August 19, 2015
Kevin Drum at Mother Jones took the Washington Post to task for their recent article on the supposed labor shortage for restaurant cooks. The article explains the shortage by citing rising housing costs and long commutes, poor working conditions, large student loan burdens, and a lack of career prospects. It says that these factors make restaurant jobs undesirable, especially for cooks.
Drum points out that the obvious solution to this problem is raising wages, and that the article never mentions it as a possibility. He says that “[m]aybe there are plenty of good entry-level cooks available” at a wage of $15 an hour instead of a wage of $10 to $12 an hour that the article cites. Drum is right that a higher wage would attract more applicants for these positions. They would also attract cooks and workers in other food service occupations back to the restaurant industry. This would mean that the “shortage” of cooks is probably not a real shortage after all.
Luckily, industry data can be used to look for evidence of wage growth. If there were a shortage, the data would show healthy wage growth. This is because employers would be competing over a smaller pool of workers, and they would use higher wages to attract those workers. If there is low or moderate wage growth, it’s likely that there is no real shortage.
The data show that wage growth in the restaurant sector is moderate, but still around 2.5 percentage points lower than it was before the 2007–2009 recession. Wage data for cook occupations in the Accommodation and Food Service sector is also available.

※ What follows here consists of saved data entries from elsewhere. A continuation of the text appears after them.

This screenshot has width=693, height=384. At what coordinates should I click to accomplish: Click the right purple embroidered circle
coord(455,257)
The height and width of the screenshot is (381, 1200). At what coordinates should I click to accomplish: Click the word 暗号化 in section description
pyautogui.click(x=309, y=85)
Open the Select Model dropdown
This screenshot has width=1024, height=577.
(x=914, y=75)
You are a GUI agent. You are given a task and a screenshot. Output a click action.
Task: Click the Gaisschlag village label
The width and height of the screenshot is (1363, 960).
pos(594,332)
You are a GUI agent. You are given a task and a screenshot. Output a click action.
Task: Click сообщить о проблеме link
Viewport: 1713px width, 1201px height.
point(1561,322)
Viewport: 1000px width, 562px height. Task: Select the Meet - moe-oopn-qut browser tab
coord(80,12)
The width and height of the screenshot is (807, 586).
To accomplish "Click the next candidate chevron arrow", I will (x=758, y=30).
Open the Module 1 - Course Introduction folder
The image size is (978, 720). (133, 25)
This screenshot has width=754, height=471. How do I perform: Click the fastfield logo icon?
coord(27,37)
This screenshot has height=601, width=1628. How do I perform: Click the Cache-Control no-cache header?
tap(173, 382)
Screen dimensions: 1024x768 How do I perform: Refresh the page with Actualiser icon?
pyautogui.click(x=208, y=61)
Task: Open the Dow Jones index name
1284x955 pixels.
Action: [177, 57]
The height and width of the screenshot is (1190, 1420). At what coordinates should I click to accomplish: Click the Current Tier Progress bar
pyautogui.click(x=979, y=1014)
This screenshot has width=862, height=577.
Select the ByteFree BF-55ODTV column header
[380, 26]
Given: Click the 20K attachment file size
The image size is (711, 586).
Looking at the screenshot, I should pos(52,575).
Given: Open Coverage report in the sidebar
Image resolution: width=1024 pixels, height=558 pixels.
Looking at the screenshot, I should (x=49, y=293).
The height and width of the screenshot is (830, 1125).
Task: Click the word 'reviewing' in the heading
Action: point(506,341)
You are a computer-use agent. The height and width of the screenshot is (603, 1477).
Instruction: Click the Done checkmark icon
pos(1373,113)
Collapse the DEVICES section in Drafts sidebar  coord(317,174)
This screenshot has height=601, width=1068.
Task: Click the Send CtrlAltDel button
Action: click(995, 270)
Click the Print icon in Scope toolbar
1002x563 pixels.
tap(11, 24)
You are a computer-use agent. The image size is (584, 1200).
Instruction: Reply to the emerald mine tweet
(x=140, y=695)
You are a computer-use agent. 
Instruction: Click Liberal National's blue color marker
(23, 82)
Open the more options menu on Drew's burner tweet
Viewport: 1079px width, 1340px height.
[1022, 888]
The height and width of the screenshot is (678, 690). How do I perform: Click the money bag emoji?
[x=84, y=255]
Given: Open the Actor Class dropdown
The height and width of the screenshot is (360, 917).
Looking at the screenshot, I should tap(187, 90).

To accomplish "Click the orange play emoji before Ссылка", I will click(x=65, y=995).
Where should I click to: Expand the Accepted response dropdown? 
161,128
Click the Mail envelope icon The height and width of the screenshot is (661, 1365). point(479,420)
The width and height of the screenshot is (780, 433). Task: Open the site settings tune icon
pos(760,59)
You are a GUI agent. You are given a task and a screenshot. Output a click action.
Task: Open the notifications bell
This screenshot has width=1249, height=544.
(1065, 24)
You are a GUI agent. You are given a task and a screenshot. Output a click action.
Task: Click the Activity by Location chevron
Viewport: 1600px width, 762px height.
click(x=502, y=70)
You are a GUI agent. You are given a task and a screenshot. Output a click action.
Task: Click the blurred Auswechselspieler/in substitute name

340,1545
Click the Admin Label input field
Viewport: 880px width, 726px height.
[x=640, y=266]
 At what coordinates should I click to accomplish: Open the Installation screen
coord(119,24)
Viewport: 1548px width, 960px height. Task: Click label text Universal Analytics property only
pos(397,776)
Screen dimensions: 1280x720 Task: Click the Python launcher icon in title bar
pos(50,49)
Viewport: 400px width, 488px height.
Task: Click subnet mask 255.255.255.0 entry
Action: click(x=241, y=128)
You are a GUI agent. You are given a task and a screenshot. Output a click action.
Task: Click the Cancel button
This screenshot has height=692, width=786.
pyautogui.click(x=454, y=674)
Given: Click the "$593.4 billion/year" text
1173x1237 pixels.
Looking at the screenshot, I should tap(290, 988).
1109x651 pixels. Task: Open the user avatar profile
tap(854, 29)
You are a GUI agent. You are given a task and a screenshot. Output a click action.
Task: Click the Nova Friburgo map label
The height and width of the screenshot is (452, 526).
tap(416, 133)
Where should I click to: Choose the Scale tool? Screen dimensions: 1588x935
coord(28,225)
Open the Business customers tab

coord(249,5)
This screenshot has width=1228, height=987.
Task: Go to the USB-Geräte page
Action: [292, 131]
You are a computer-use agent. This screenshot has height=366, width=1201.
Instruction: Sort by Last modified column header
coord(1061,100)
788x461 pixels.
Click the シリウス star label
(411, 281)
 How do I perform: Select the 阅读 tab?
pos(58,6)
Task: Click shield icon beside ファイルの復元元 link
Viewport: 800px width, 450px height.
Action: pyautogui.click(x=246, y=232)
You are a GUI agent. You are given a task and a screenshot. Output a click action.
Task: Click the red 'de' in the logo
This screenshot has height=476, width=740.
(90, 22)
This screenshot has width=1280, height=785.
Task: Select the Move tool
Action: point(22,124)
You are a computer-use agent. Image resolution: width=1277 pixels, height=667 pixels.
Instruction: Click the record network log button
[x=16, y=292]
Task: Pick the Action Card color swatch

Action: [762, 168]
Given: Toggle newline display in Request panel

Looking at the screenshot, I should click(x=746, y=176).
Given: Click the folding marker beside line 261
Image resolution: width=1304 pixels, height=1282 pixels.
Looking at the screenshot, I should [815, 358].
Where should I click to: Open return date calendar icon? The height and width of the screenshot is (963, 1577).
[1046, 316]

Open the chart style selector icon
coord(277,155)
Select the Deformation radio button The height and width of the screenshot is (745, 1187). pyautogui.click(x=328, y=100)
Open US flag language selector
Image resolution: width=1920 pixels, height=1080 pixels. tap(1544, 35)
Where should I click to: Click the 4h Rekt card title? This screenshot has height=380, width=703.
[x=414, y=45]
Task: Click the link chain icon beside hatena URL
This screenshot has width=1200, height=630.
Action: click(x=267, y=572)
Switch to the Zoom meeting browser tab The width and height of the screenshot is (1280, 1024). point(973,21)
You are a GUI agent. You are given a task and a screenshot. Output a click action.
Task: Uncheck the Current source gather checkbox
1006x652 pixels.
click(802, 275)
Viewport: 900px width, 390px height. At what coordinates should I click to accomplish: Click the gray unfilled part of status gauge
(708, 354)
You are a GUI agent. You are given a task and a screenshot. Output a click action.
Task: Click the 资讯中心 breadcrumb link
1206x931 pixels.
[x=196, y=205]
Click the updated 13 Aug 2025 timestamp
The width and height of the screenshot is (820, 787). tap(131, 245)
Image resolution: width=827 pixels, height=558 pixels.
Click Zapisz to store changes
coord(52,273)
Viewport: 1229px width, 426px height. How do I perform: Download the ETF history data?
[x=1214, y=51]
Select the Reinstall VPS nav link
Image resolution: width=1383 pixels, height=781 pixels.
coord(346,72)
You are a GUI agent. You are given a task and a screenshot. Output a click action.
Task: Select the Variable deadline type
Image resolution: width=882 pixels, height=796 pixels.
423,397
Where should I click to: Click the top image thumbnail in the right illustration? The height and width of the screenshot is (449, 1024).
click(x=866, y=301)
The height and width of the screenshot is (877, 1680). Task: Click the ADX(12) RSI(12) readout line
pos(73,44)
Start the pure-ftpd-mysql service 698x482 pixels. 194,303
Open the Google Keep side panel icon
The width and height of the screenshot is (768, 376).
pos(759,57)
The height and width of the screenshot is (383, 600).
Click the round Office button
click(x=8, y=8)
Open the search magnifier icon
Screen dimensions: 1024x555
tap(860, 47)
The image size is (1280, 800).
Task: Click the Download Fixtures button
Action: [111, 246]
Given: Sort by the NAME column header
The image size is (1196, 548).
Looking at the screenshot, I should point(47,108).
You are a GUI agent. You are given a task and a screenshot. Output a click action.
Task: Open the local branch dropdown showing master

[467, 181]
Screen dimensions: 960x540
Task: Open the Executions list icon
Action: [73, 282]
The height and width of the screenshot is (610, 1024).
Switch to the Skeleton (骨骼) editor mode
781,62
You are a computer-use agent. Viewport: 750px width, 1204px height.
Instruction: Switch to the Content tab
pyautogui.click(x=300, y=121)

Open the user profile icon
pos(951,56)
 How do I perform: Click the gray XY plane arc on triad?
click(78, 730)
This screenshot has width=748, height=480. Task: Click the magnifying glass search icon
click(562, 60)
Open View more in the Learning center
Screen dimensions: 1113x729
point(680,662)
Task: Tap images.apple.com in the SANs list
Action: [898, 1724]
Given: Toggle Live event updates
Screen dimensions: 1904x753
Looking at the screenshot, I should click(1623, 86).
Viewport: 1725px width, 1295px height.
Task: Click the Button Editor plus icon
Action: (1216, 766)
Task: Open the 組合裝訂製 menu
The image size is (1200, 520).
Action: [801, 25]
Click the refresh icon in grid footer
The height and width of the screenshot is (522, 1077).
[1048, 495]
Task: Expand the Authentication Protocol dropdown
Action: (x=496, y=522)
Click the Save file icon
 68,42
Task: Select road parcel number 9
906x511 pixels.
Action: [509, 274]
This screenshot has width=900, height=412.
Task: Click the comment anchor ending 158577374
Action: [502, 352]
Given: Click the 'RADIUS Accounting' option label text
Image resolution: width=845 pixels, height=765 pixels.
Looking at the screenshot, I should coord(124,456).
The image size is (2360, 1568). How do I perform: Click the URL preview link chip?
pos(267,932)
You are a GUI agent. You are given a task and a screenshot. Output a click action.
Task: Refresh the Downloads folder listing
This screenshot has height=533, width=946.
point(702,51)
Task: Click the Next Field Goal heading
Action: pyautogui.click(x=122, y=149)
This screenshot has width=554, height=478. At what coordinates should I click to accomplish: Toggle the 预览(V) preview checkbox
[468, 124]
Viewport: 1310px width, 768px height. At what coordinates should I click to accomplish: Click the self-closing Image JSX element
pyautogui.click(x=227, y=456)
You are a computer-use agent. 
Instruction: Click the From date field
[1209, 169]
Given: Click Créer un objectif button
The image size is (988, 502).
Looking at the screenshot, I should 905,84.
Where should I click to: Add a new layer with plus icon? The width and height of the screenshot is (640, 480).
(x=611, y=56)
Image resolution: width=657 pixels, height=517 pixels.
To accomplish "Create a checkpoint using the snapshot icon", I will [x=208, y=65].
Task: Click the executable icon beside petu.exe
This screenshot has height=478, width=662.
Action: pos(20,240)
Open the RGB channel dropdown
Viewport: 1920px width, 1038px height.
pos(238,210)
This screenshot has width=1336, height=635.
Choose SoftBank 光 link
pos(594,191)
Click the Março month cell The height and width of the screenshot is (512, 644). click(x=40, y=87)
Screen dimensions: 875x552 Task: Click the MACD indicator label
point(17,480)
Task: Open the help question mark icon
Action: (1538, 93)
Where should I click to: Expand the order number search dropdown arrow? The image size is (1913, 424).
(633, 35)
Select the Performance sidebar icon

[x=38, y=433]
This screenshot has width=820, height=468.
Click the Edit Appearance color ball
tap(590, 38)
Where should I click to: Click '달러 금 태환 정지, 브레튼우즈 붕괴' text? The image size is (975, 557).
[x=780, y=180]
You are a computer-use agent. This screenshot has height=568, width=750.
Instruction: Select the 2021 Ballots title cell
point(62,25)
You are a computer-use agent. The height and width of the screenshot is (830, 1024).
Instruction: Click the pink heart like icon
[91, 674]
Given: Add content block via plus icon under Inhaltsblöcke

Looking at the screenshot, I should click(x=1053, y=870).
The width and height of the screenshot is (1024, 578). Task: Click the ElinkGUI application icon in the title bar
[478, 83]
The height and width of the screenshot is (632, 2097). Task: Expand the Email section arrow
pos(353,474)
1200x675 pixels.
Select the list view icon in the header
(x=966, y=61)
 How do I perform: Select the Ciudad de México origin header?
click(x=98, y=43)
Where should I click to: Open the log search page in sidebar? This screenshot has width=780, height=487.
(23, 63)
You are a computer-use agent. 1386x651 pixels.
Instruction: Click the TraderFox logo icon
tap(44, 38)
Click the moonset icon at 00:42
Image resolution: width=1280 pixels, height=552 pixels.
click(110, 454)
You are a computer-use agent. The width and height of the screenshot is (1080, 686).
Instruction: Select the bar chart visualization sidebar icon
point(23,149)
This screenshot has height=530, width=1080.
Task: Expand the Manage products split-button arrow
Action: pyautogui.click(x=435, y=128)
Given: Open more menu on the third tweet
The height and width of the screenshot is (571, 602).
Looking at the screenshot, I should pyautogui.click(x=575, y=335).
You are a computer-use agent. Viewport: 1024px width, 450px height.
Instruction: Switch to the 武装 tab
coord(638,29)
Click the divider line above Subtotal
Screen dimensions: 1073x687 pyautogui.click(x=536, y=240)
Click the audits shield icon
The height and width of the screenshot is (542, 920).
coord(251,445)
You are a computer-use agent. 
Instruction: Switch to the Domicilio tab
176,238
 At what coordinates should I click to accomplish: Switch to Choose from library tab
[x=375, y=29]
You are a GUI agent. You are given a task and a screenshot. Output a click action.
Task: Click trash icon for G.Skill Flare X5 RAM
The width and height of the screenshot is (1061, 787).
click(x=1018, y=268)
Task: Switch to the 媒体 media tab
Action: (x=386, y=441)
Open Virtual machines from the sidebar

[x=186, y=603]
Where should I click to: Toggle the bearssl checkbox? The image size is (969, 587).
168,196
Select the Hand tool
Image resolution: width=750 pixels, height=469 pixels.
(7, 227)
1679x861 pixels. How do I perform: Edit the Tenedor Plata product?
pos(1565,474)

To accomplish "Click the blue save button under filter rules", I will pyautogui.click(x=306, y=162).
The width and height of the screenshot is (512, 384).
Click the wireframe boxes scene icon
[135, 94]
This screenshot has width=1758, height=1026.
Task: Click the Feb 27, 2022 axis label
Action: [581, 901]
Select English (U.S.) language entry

This set of wage data shows very low wage growth for the four main cook occupations. Cooks working at institutions and in cafeterias have seen a small bump in wage growth, but overall, wage growth is very low. Average hourly wages for these occupations are also all below $13 an hour. Restaurant cooks have an average wage of $11.35; fast food cooks, $9.13, institutional and cafeteria cooks, $12.27; and short order cooks, $10.23.
It’s important to note that these two sets of wage data (for the restaurant industry and for cook occupations) show nominal wage growth, not real wage growth. In real terms, wage growth would be even lower. For some occupations, it might even be below zero.
Besides wage data, job openings and unemployment in the Accommodation and Food Service sector can provide a larger picture of the restaurant labor market.
In the Accommodation and Food Services sector, there are 918,000 unemployed workers and 620,000 open positions in July 2015 (not seasonally adjusted). This works out to about 1.5 unemployed persons for every open position, although there is good reason to believe that the Bureau of Labor Statistics’s definition of “unemployed” understates the number of people that are looking for work.
The wage and industry data overall do not give the impression of a shortage of workers in the restaurant industry generally or for cooks specifically. This is consistent with slack in the labor market in general. While the problems that the Post article cites are real (and they might make restaurant jobs less desirable), they are also a convenient way that restaurant managers and owners, as well as the National Restaurant Association, can deflect blame. If employers can’t find workers but haven’t raised their wages or examined whether their skill expectations are reasonable, it doesn’t mean that there is a labor shortage. Unfortunately, claims of labor shortages are a common occurrence, and are often used to push for policies that that erode workers’ power or that shift costs onto the public. This is one of those cases. The evidence suggests that restaurant employers are not facing a shortage of workers and that those in the Post article likely have unrealistic expectations for filling open positions.